RENAULT Kadjar Phase II

ESPACE SUV
  • Confort
  • Amélioration de la qualité perçue
  • Dimension et modularité du coffre
  • Nouveaux moteurs performants
  • Pas de boîte automatique pour le moteur dCi 150
  • Pas de proposition hybride

Prix : de 26 200 € à 38 900 €

FICHE TECHNIQUE

Moteur

Type 4 cylindres en ligne - 16 soupapes - Turbo injection directe essence FAP - Traction – BVM 6 rapports
Cylindrée 1332 cm³
Puissance maxi 140 ch à 5000 tr/min
Couple maxi 24.00 mkg à 1600.00 tr/min

Dimensions

Longueur 4.49 m
Largeur 1.84 m
Hauteur 1.61 m

Poids

Total 1442 kg

Capacités

Coffre de 472 à 1478 dm³
Réservoir 55 L
Nb de places 5

Performances

Vitesse maxi 203 km/h
0 à 100 km/h 10.40 s

Environnement

Emission CO2 135 g/km

Consommations (L/100km)

Extra-Urbaine 5.10
Urbaine 7.40
Mixte 5.90
Essai 0.00

LA GARDE NE SE REND PAS

Lancé sur le marché en 2015, le RENAULT Kadjar a su trouver une clientèle avec 450.000 unités vendus dans cinquante pays à travers le monde. Dans le monde automobile, le segment C est le secteur dont les ventes ont été multipliées par neuf en dix ans. D’ailleurs tout un chacun qui s’intéresse de près ou de loin à l’automobile depuis quelques années a pu constater cette mue où chaque constructeur propose son SUV, voire plusieurs. La concurrence est forte pour le Kadjar dans le créneau SUV-C et notamment chez les constructeurs français. Le Kadjar a neuf concurrents majeurs en Europe et de ce fait RENAULT ne peut pas se permettre de se reposer sur ses lauriers. Une évolution était nécessaire. C’est chose faite avec ce nouveau Kadjar qui présente des changements majeurs.

Légères évolutions du design extérieur

Le gabarit et l’allure générale du Kadjar phase II restent les mêmes. A l’avant, les évolutions du design ont été principalement réalisées sur la calandre qui a été élargie, les évolutions du bouclier, une partie des optiques, l’ajout de zones cerclées de chrome et l’intégration de feux Full LED (à partir de la finition "Intens"). Ces modifications ont pour but de faire apparaître visuellement le véhicule plus large. Les clignotants sont désormais Full LED et le nouveau bouclier intègre des antibrouillards rectangulaires cerclés de chrome. A l’arrière, les modifications concernent également les optiques et le bouclier retravaillé pour s’inspirer de celui du Koleos. Comme à l’avant, les feux sont passés en Full LED. Le reste du design extérieur n’a pas évolué, on peut penser légitimement que RENAULT souhaitait conserver un vrai lien avec le design de la phase I.

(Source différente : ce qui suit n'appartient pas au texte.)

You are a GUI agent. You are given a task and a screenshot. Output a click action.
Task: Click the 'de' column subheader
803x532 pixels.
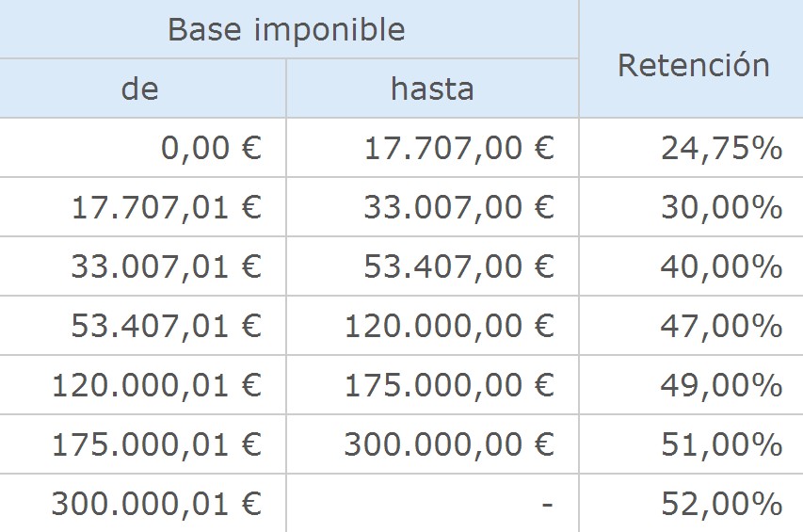[x=140, y=89]
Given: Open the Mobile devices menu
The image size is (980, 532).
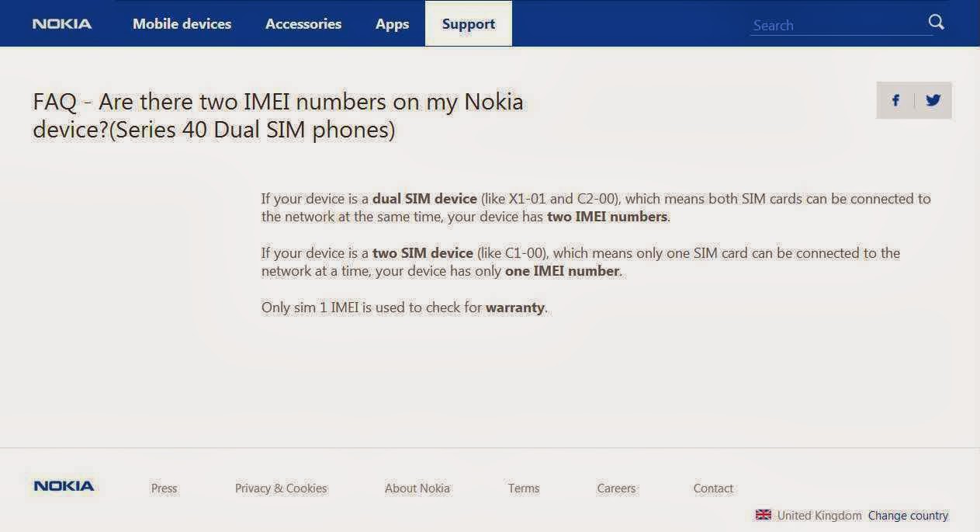Looking at the screenshot, I should [x=181, y=24].
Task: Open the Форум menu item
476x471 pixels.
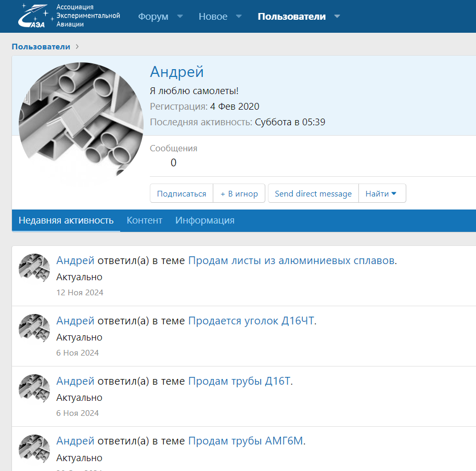Action: pos(153,17)
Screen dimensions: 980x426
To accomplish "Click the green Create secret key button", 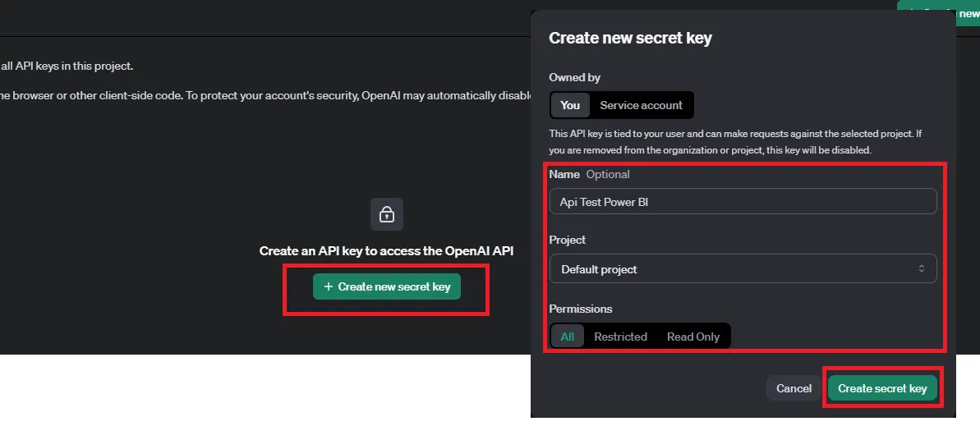I will (x=882, y=388).
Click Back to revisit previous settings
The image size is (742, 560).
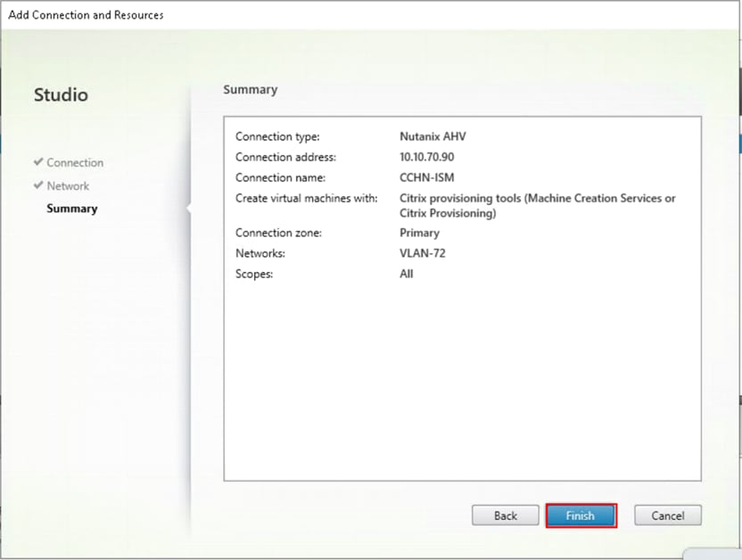point(505,515)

Au global, la filiation avec les autres véhicules de la gamme RENAULT est bien présente tout en conservant sa singularité de silhouette qui permet de ne pas confondre le Kadjar avec un Koleos par exemple. Dernier point : le Kadjar propose trois nouvelles teintes, le vert "Oural" (magnifique sous le soleil), le gris "Highland" et le bleu "Iron" (voir nos photos) et quatre nouveaux types de jantes en alliage.

Evolution de l’habitacle

A l’intérieur, il n’y a pas de mue totale entre les phases I et II. Le nouveau Kadjar évolue par de nombreuses améliorations mais qui ne sautent pas aux yeux. RENAULT nous a indiqué s’être appuyé sur le retour de sa clientèle de première génération et a donc choisi d’améliorer la qualité perçue du véhicule. Serait-ce par exemple pour se démarquer encore plus du cousin roumain mais néanmoins concurrent Duster ? L’histoire ne le dit pas. Les commandes de rétroviseurs et lève-vitres ont été rapatriées dans une zone unique sur l'accoudoir du conducteur, quelques espaces de rangements ont été modifiés, toutes les pièces en chrome ont été harmonisées. Le conducteur et le passager avant disposent désormais d’un accoudoir central coulissant. La plus grande évolution concerne la console centrale qui intègre une dalle tactile de sept pouces affleurante. L’écran propose le système multimédia "RLINK2" qui intègre, entre autres la navigation GPS et une caméra de recul de bonne qualité. Il y a aussi la possibilité de connecter son smartphone pour faire de la réplication. Le système est de bonne qualité sans pour autant être novateur. Cela reste suffisant.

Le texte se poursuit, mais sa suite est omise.